"Ich beantrage, den Antrag abzulehnen." Diesen Satz sagt der Staatsanwalt am Achimer Amtsgericht sehr häufig am vierten Verhandlungstag im Prozess gegen zwei Aktivisten, die im April 2021 an einer Protestaktion am Bremer Kreuz beteiligt gewesen sein sollen. Rund 30 Beweisanträge stellten die Verteidiger, um zu belegen, dass die Angeklagten an dem fraglichen Tag keine Straftaten begangen haben. Rund 30 Beweisanträge wurden nicht nur ordnungsgemäß dem Gericht gefaxt, sondern auch Wort für Wort verlesen. Und rund 30-mal gab die Anklage ihre ablehnende Haltung zu Protokoll. So zeitraubend das Prozedere im Gerichtssaal war, lieferte es auch wichtige Erkenntnisse für das weitere Verfahren. Denn am Ende des Tages war klar, welche Strategie die Aktivisten verfolgen, um einer Verurteilung zu entkommen.
Die Staatsanwaltschaft Verden wirft einem 28-jährigen Mann und einer 25-jährigen Frau aus Gießen vor, Teil einer Gruppe gewesen zu sein, die am 15. April 2021 auf eine Schilderbrücke an der A27 zwischen Achim-Nord und dem Bremer Kreuz geklettert war. Dort sollen sie Transparente festgeklebt und sich von der Schilderbrücke abgeseilt haben.
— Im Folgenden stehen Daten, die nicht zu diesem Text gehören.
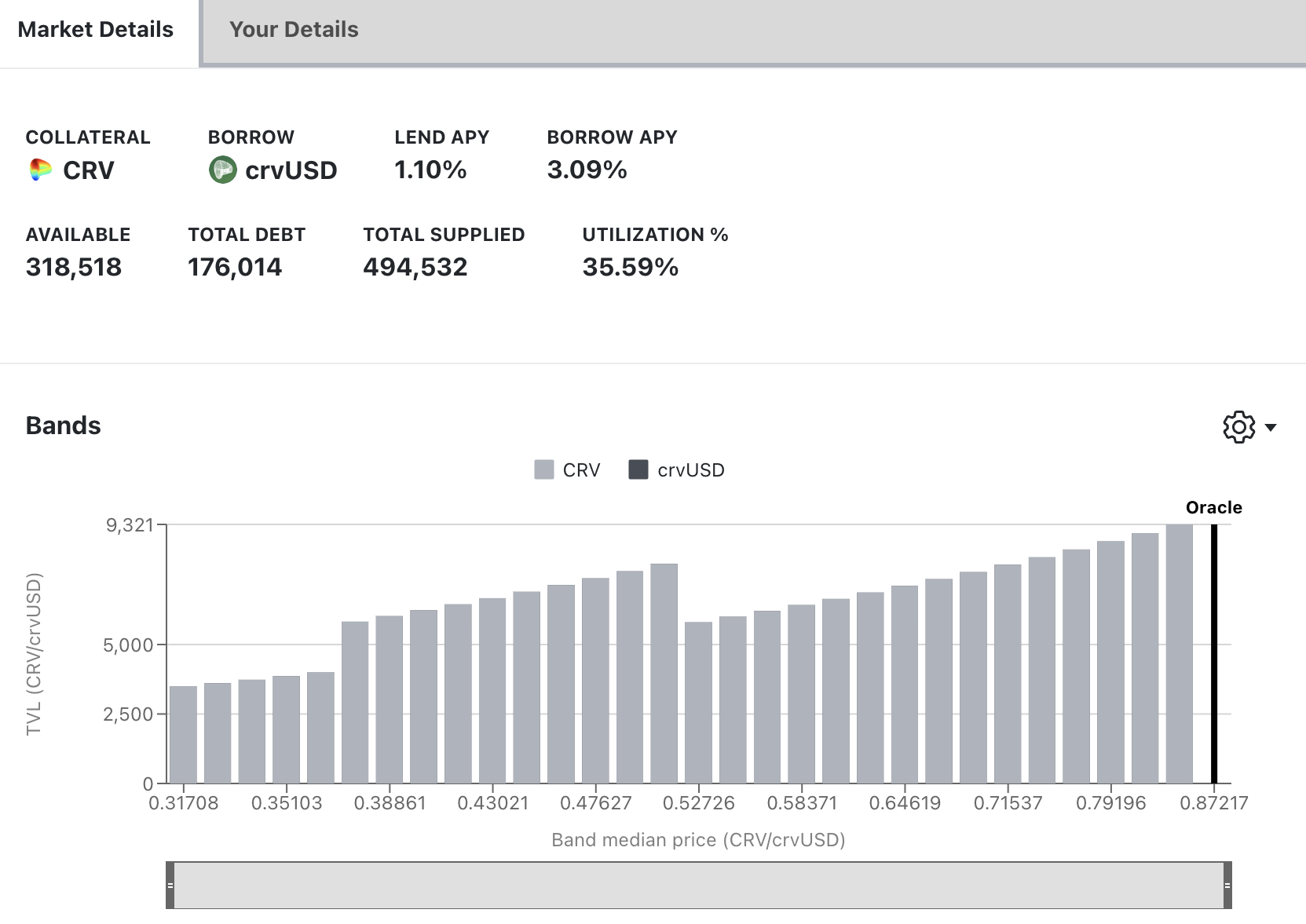Click the black Oracle price line
The height and width of the screenshot is (924, 1306).
pos(1213,652)

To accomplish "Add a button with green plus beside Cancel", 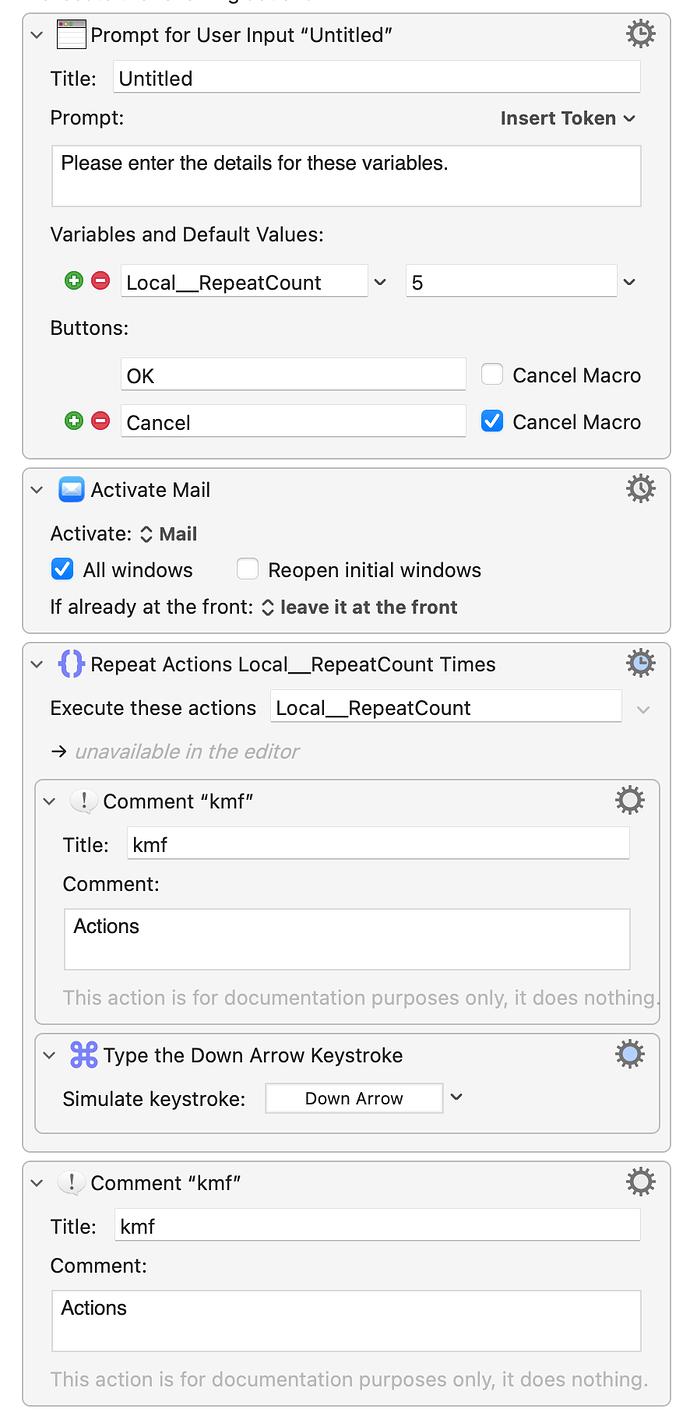I will click(74, 422).
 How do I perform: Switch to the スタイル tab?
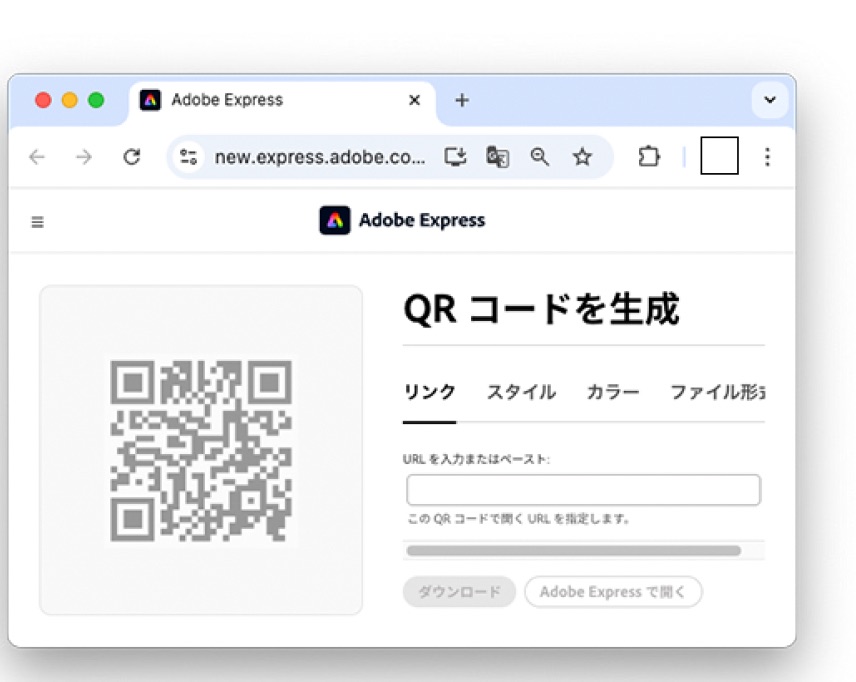click(521, 392)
Ähnliche Aktionen fanden damals zur selben Zeit auch auf der A1 bei Oyten und im Bremer Stadtgebiet statt. Für die Anklage ergaben sich aus dieser Aktion drei Straftatbestände: Nötigung, Hausfriedensbruch und Sachbeschädigung.
Allerdings werden zwei der Tatvorwürfe in dem Verfahren nicht weiter verfolgt. Die Staatsanwaltschaft stimmte dem Vorschlag der Richterin zu, sich nur noch die Nötigung in einem besonders schweren Fall zu konzentrieren. Und auch dieser Vorwurf steht – zumindest aus Sicht der Verteidiger – auf tönernen Füßen.
Argumente der Verteidigung
Die Strategie der Klimaaktivisten lässt sich in drei Punkten zusammenfassen. Erstens sehen sie bislang nicht, dass den Beschuldigten die Tat nachgewiesen werden kann. Dabei geht es wohlgemerkt nicht um die Frage, ob sie am fraglichen Tag auf die Schilderbrücke geklettert waren, sondern ob dieses Verhalten strafbar war. Zweitens halten sie dem Vorwurf der Nötigung entgegen, dass es nicht ihre Entscheidung war, die Autobahn aufgrund ihres Protests zu sperren. Bei anderen Protesten im Bereich von Autobahnen, zum Beispiel 2022 auf der A100 bei Berlin, habe sich die Polizei dafür entschieden, den Verkehr nicht zu stoppen, so das Argument. Die Beschuldigten meinen, es wäre sogar in ihrem Interesse gewesen, wenn die Autos weitergefahren wären, denn dann hätten mehr Menschen ihren Protest wahrgenommen. Drittens rechtfertigen sie ihre Aktionen mit einer Notlage. Weil die Regierung nicht genug unternimmt, um die Menschen vor den Gefahren des Autoverkehrs zu schützen, sehen die Aktivisten sich dazu berechtigt, diesen Schutz mit Protesten einzufordern.
Es ist eine Argumentation, die sich zuletzt auch Mitglieder der Letzten Generation zunutze gemacht hatten, wenn sie sich wegen Straßenblockaden verantworten mussten. Die meisten Gerichte folgten dieser Logik allerdings nicht. Der Achimer Fall ist jedoch etwas anders gelagert, denn auf der A27 hatte sich niemand auf der Fahrbahn festgeklebt. Es gibt auch keine Hinweise darauf, dass die Autobahn von den Demonstranten anderweitig blockiert worden wäre. Die Aktivisten behaupten, sich zu jeder Zeit mindestens fünf Meter über der Fahrbahn aufgehalten zu haben – also außerhalb des Verkehrsraums.
Ob die Richterin diesen Argumenten etwas abgewinnen kann, wird sich frühestens am Donnerstag, 29. August, zeigen. Um 8.30 Uhr beginnt der fünfte Prozesstag am Amtsgericht Achim. Dann wird sich auch herausstellen, wie viele der gut 30 Beweisanträge in dem Verfahren noch zugelassen werden. Allzu viele dürften es nicht sein, denn die Richterin bat Staatsanwalt und Verteidiger, sich darauf vorzubereiten, ihre Plädoyers zu halten. Mehr als drei Jahre nach vorgeworfenen Tat soll sich das Verfahren nun zügig seinem Ende nähern.